Le tableau ci-dessous présente différents faits : s'agit-il de harcèlement ?

Les faits S'agit-il de harcèlement moral ou sexuel ?
Un cadre subissait les critiques systématiques de son employeur, se voyait confier des tâches avec des délais ne pouvant être tenus et a été contraint de rester isolé pendant 5 semaines, sans justification. OUI (CA Paris, 28 octobre 2003).
Un employeur a infligé à un salarié 2 sanctions disciplinaires en 4 jours. NON. Il s’agissait de l’exercice du pouvoir disciplinaire (cass. Soc. 16 juin 2004).
Un salarié avait fait l’objet d’un retrait sans motif de son téléphone portable à usage professionnel, de l’instauration d’une obligation nouvelle et sans justification de se présenter tous les matins au bureau de sa supérieure hiérarchique, de l’attribution de tâches sans rapport avec ses fonctions. OUI. La conjonction et la répétition de ces faits constituaient un harcèlement moral (cass. Soc. 27 octobre 2004).
Une salariée prétendait qu’elle avait été contrainte de changer de bureau, dépossédée de certaines de ses attributions, chargée puis déchargée d’autres missions ou astreintes. NON. Ces éléments étaient soit justifiés, soit rétablis (cass. Soc. 23 novembre 2005).

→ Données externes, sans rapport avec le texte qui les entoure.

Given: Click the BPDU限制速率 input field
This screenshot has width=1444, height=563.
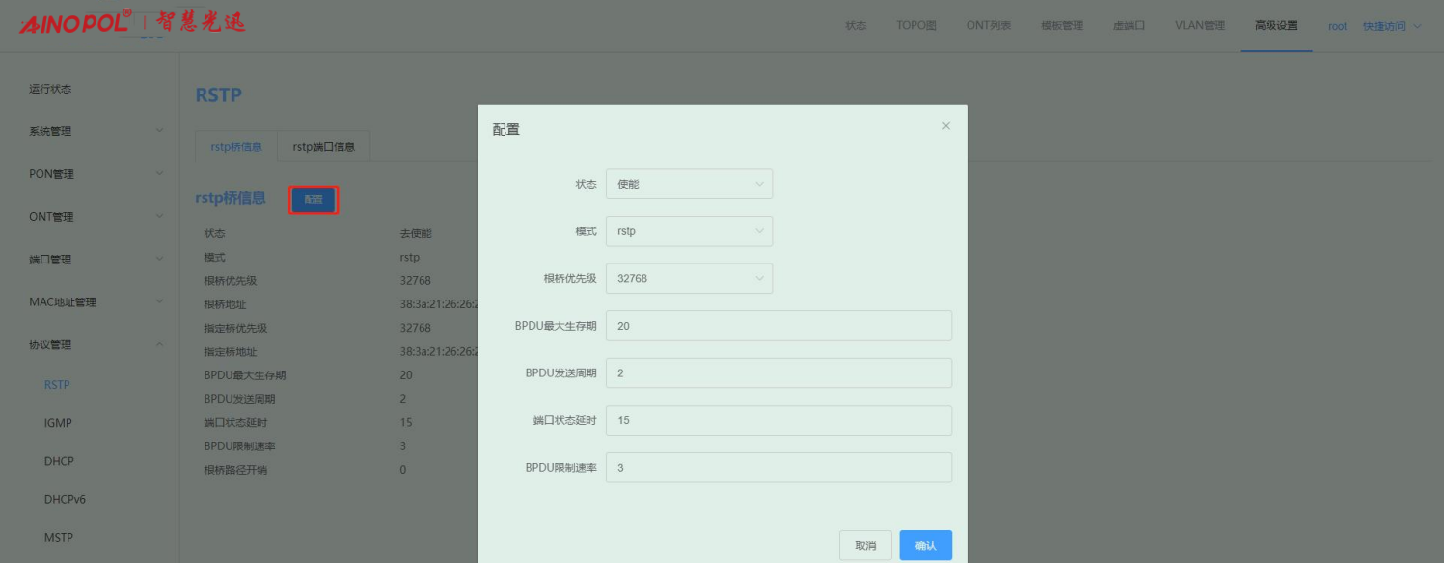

Une salariée s’étant plaint de harcèlement sexuel a été licenciée pour propos diffamatoires par son employeur après que celui-ci ait conduit une enquête. OUI. La Cour d’appel à néanmoins jugé dans l’exercice de son pouvoir souverain qu’il y avait eu harcèlement et que par conséquent le licenciement qui s’en est suivi était discriminatoire. Cf. Cour de Cassation, chambre sociale, 11 octobre 2006.